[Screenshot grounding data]

==============================

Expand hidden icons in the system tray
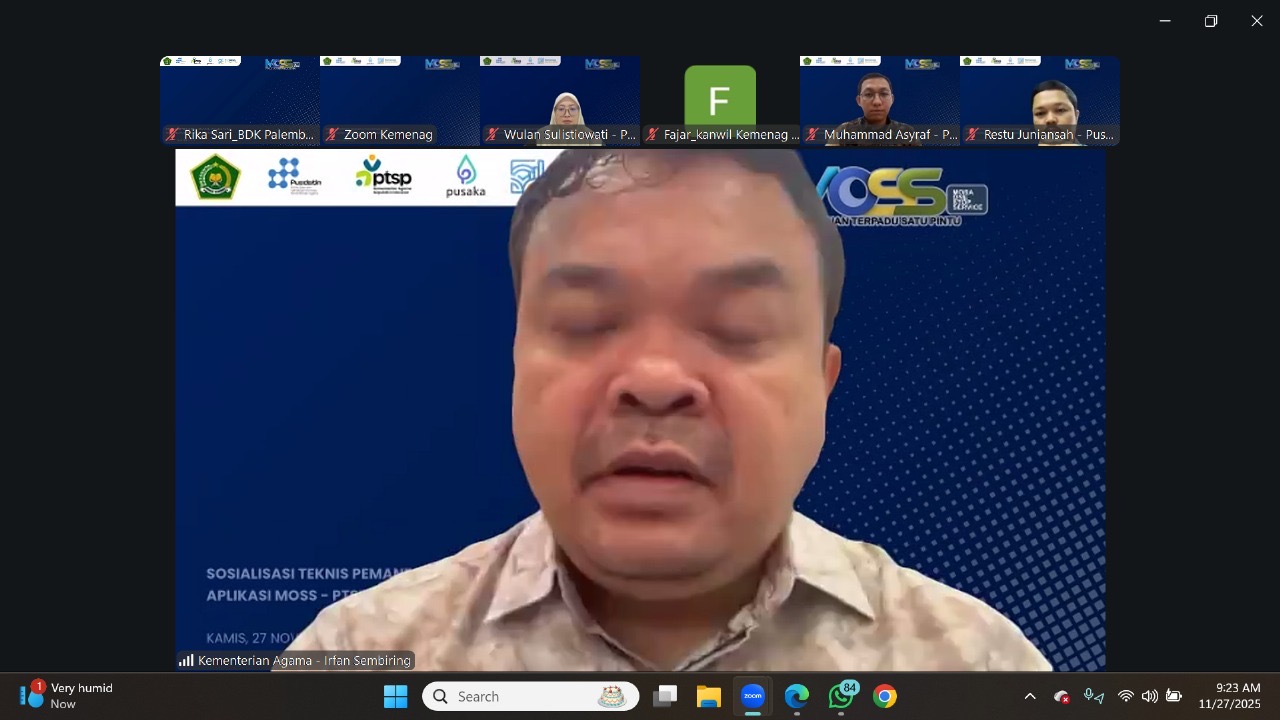1280x720 pixels. click(x=1029, y=696)
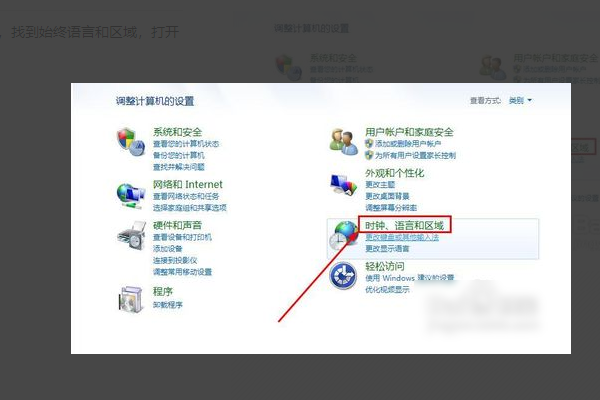Click 添加设备 link under Hardware
The width and height of the screenshot is (600, 400).
(x=168, y=249)
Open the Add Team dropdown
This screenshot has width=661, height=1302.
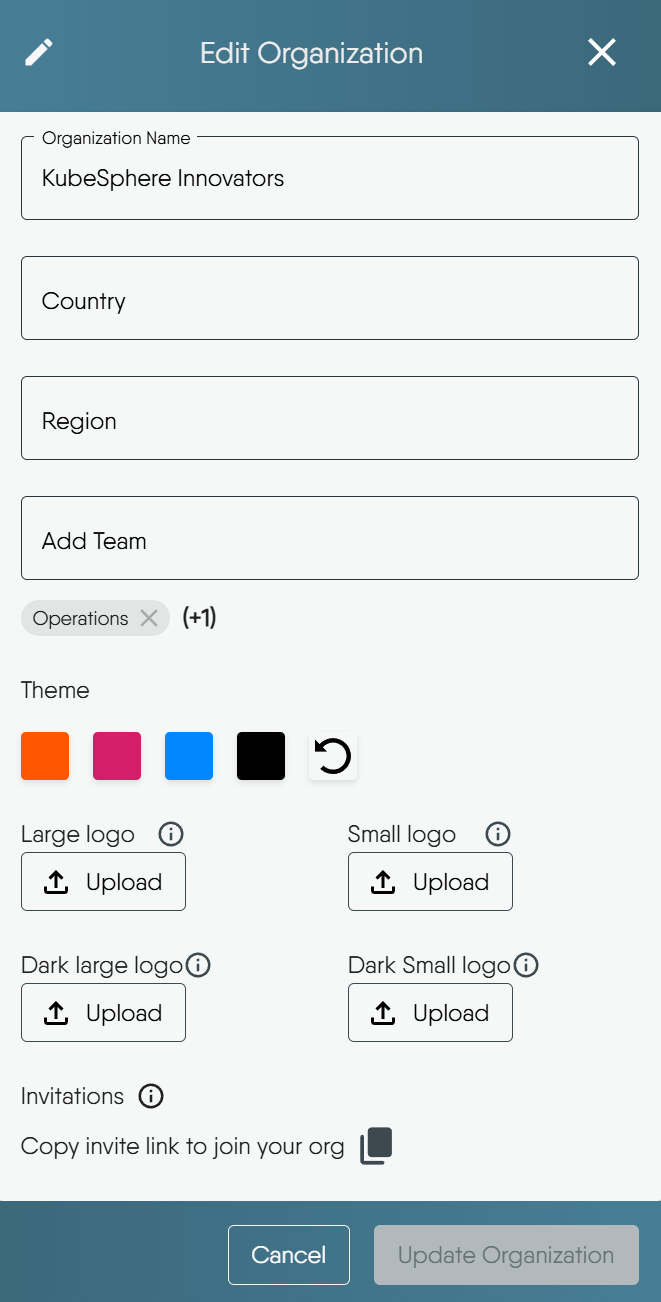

==============================

[Exercise aim] Could you reproduce the entries verbatim, leaving out all pictures?

[Task response]
Expand hidden icons in the system tray
1280x720 pixels. click(x=1029, y=696)
Click 添加设备 link under Hardware
The width and height of the screenshot is (600, 400).
(x=168, y=249)
Open the Add Team dropdown
This screenshot has width=661, height=1302.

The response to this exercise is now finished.